## Parse the dataset, add primary key, remove negative distances, add timestamp 

In [1]:
from dotenv import load_dotenv
import os
import pandas as pd
import numpy as np
import hopsworks
from datetime import datetime

# Load environment variables from .env file
load_dotenv()

# Get the API key from environment variables
HOPSWORKS_API_KEY = os.getenv('HOPSWORKS_API_KEY')

# Read and clean the data
credit_cards_df = pd.read_csv("Deviation_from_Policy_dataset.csv")

# Create a copy for cleaning
cleaned_df = credit_cards_df.copy()

# Add a transaction_id as primary key
cleaned_df['transaction_id'] = np.arange(len(cleaned_df))

# Replace negative distances with absolute values
cleaned_df['distance_from_home'] = cleaned_df['distance_from_home'].abs()
cleaned_df['distance_from_last_transaction'] = cleaned_df['distance_from_last_transaction'].abs()

# Add timestamp column (since we're dealing with a static dataset, we'll use current time)
cleaned_df['timestamp'] = datetime.now()

## Set up expectations for data validation

In [2]:
import great_expectations as ge
from great_expectations.core import ExpectationSuite, ExpectationConfiguration

ge_df = ge.from_pandas(cleaned_df)
expectation_suite = ge_df.get_expectation_suite()
expectation_suite.expectation_suite_name = "deviation_from_policy_suite"

# Add expectations
expectation_suite.add_expectation(
    ExpectationConfiguration(
        expectation_type="expect_column_values_to_be_between",
        kwargs={
            "column": "distance_from_home",
            "min_value": 0.0,
        }
    )
)

expectation_suite.add_expectation(
    ExpectationConfiguration(
        expectation_type="expect_column_values_to_be_between",
        kwargs={
            "column": "distance_from_last_transaction",
            "min_value": 0.0,
        }
    )
)

# Add binary column expectations
for column in ['repeat_retailer', 'used_chip', 'used_pin_number', 'online_order', 'fraud']:
    expectation_suite.add_expectation(
        ExpectationConfiguration(
            expectation_type="expect_column_distinct_values_to_be_in_set",
            kwargs={
                "column": column,
                "value_set": [0, 1],
            }
        )
    )



2024-11-01 17:58:32,683 INFO: 	0 expectation(s) included in expectation_suite.


## Create the feature group:

In [15]:
# Connect to Hopsworks
project = hopsworks.login(api_key_value=HOPSWORKS_API_KEY)
fs = project.get_feature_store()

Connected.
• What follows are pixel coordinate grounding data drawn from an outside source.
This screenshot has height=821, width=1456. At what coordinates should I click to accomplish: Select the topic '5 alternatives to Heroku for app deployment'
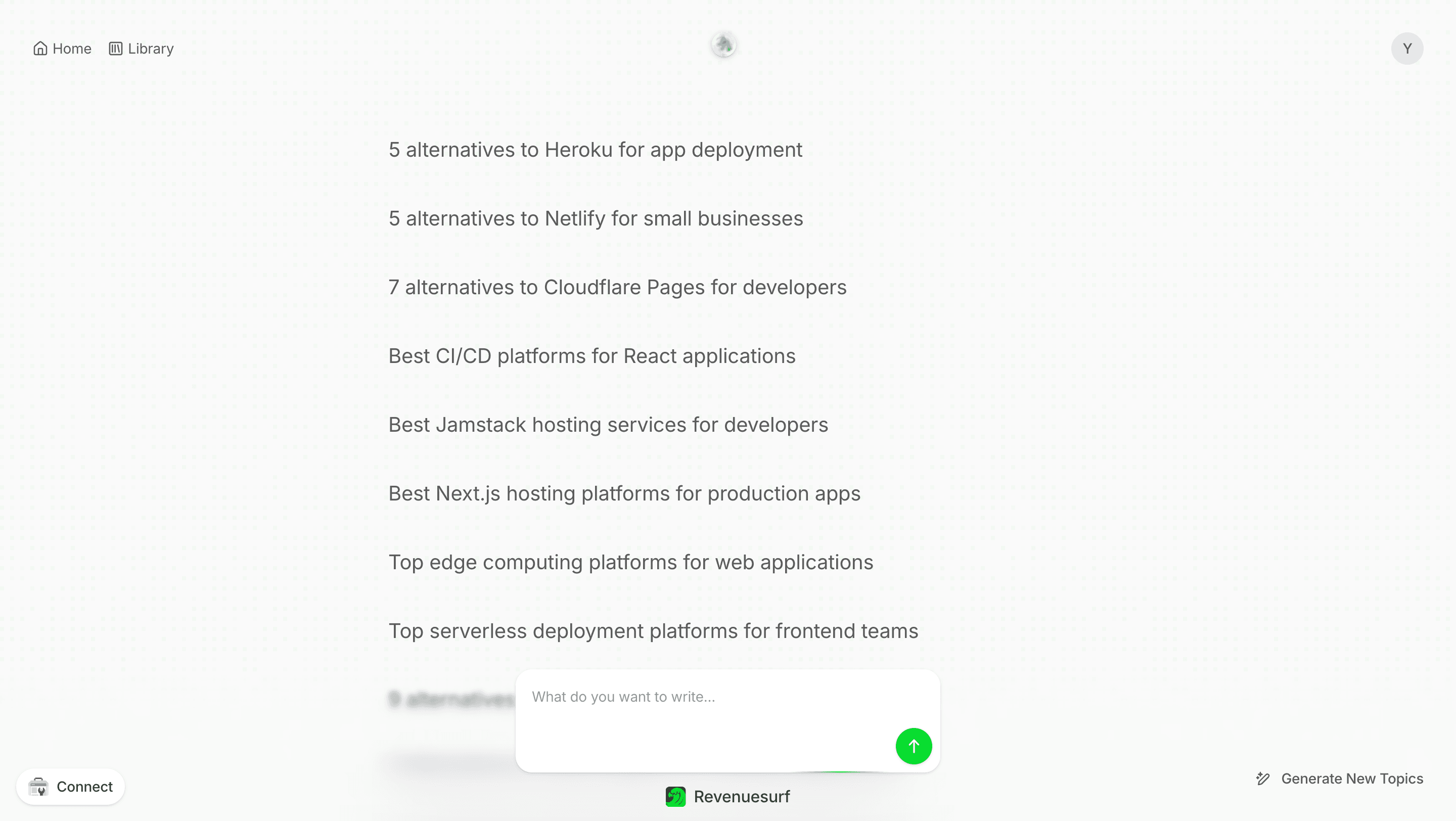click(x=595, y=150)
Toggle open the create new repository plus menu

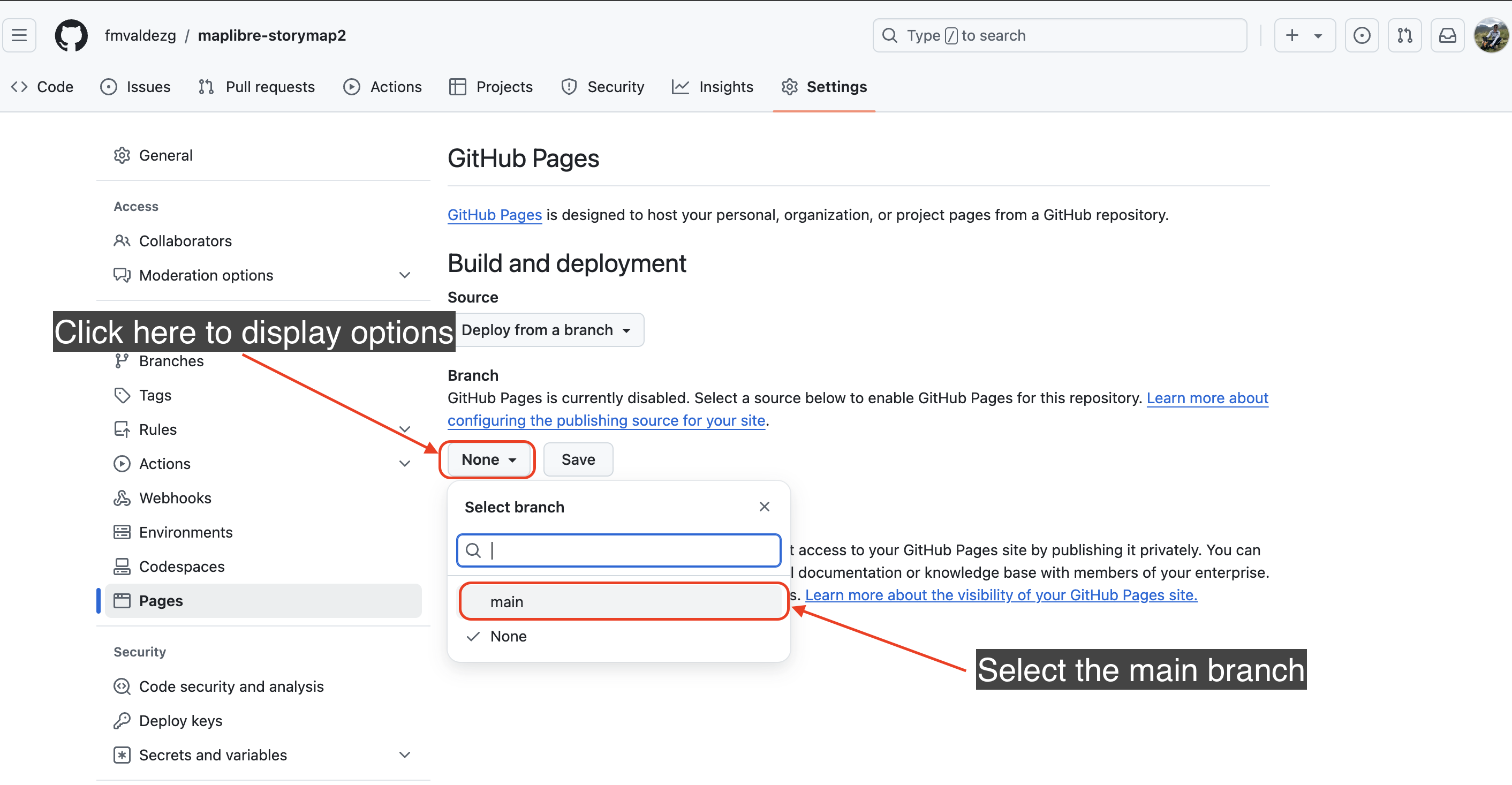1304,35
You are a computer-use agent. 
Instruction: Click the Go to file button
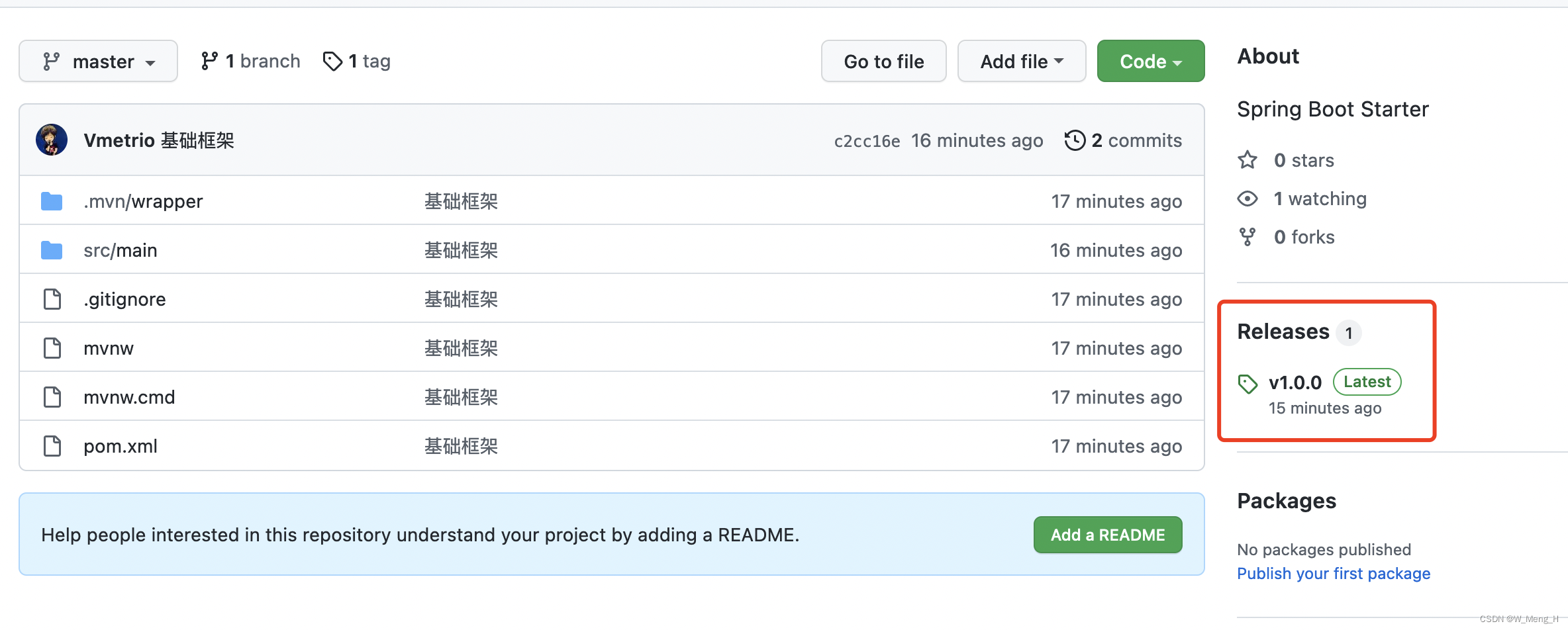tap(883, 61)
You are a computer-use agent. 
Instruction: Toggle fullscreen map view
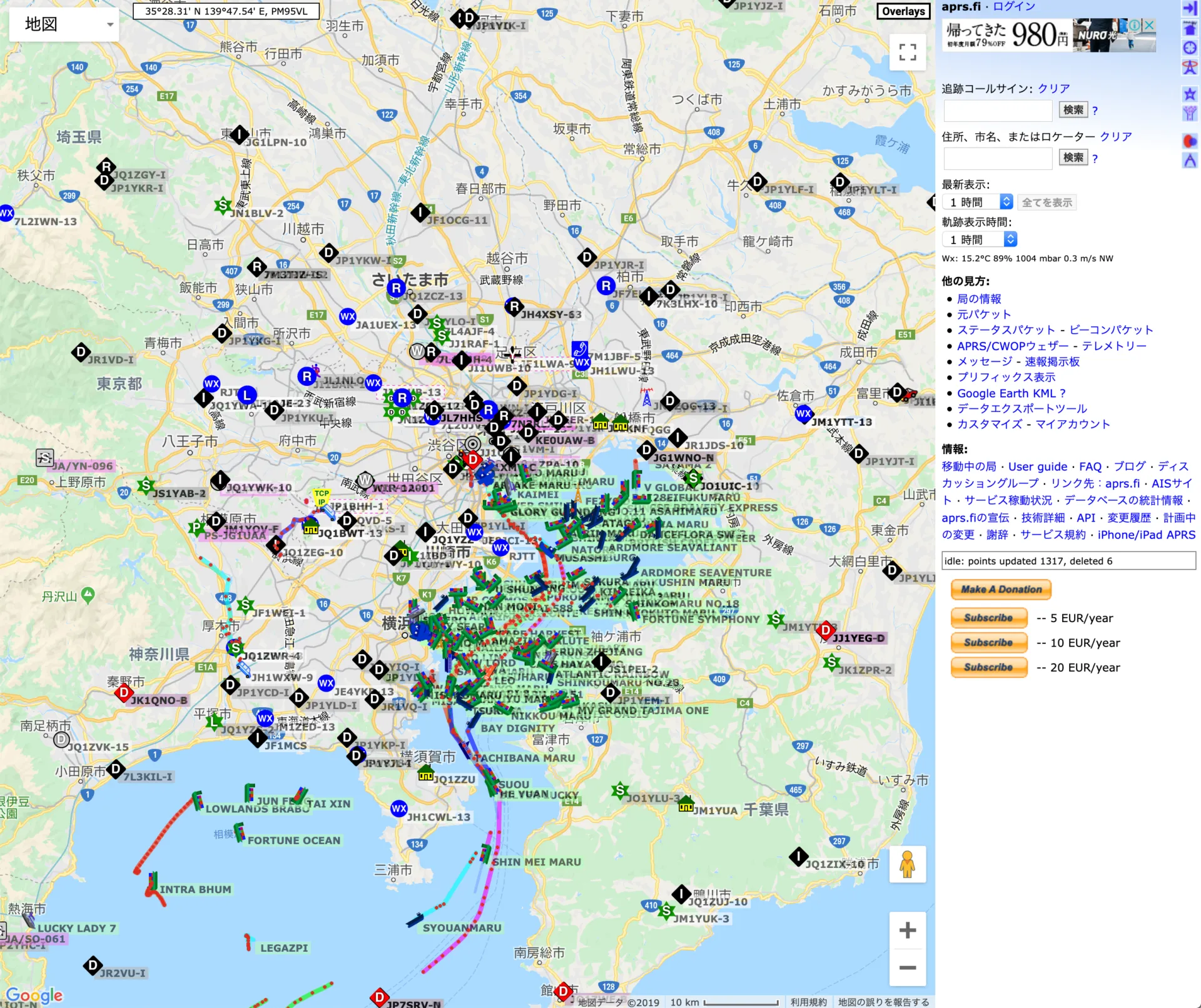[x=908, y=52]
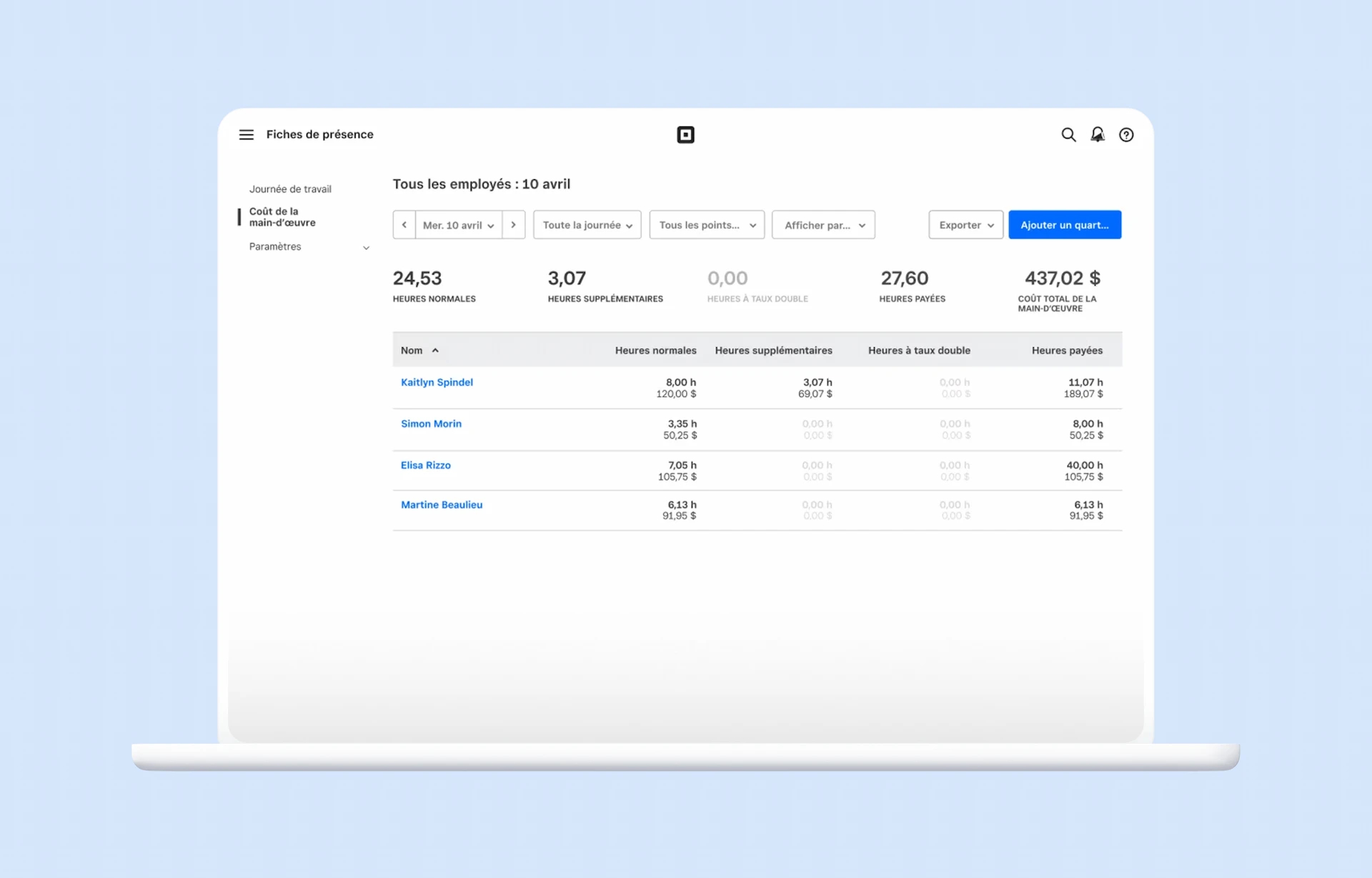Advance to the next day with the right arrow
Screen dimensions: 1372x878
[514, 224]
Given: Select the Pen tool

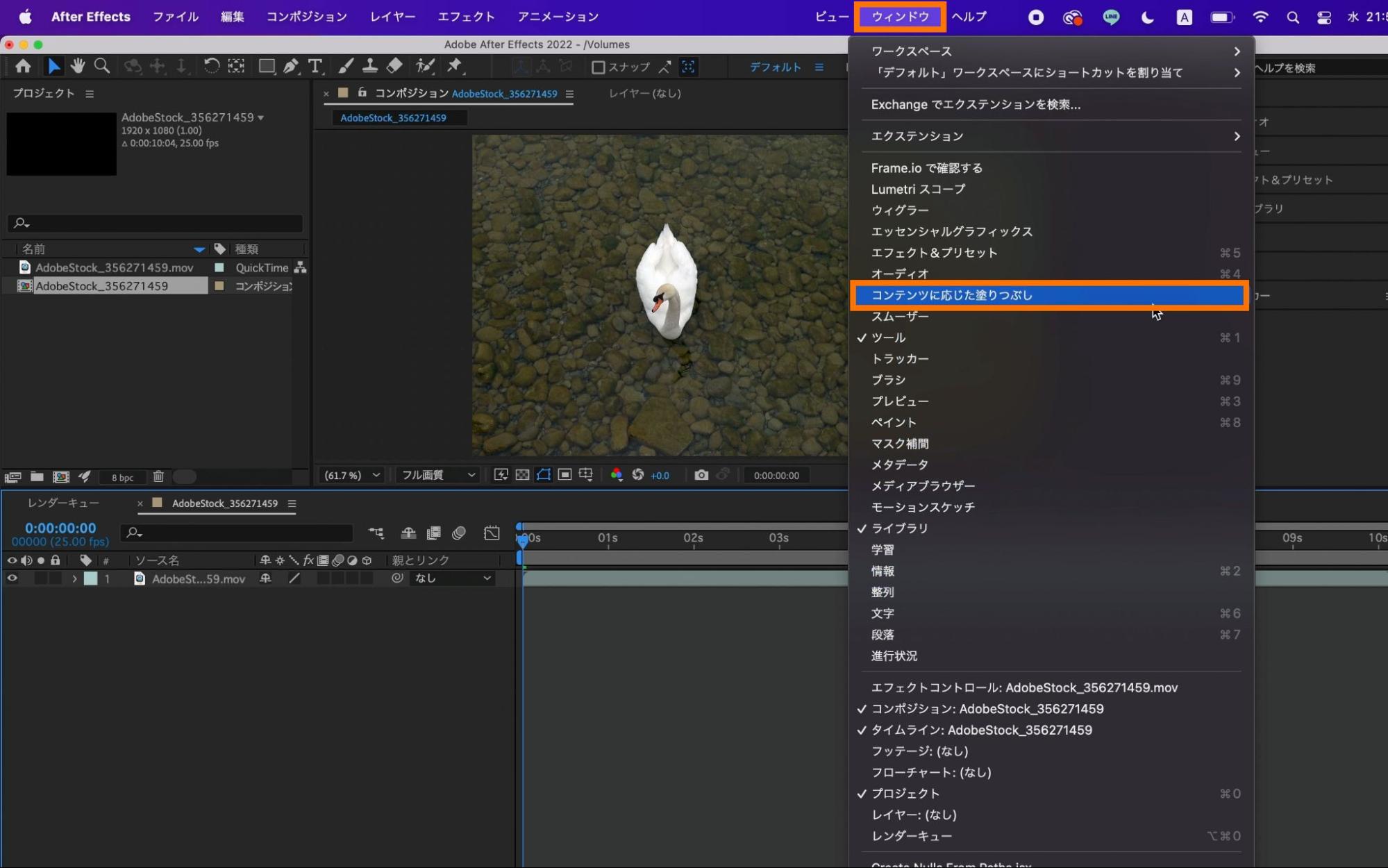Looking at the screenshot, I should (291, 66).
Call `.close()` to terminate connection gracefully.

Logged in to project, explore it here https://c.app.hopsworks.ai:443/p/25749
Connected. Call `.close()` to terminate connection gracefully.


In [5]:
# Connect to Hopsworks
project = hopsworks.login(api_key_value="HOPSWORKS_API_KEY")
fs = project.get_feature_store()

# Create the feature group
deviation_fg = fs.get_or_create_feature_group(
    name="deviation_from_policy_fg",
    version=1,
    primary_key=['transaction_id'],
    description="Credit card transaction deviation from policy data",
    event_time='timestamp',
    expectation_suite=expectation_suite
)

# Insert the data
deviation_fg.insert(cleaned_df, wait=True)

Connection closed.
Connected. Call `.close()` to terminate connection gracefully.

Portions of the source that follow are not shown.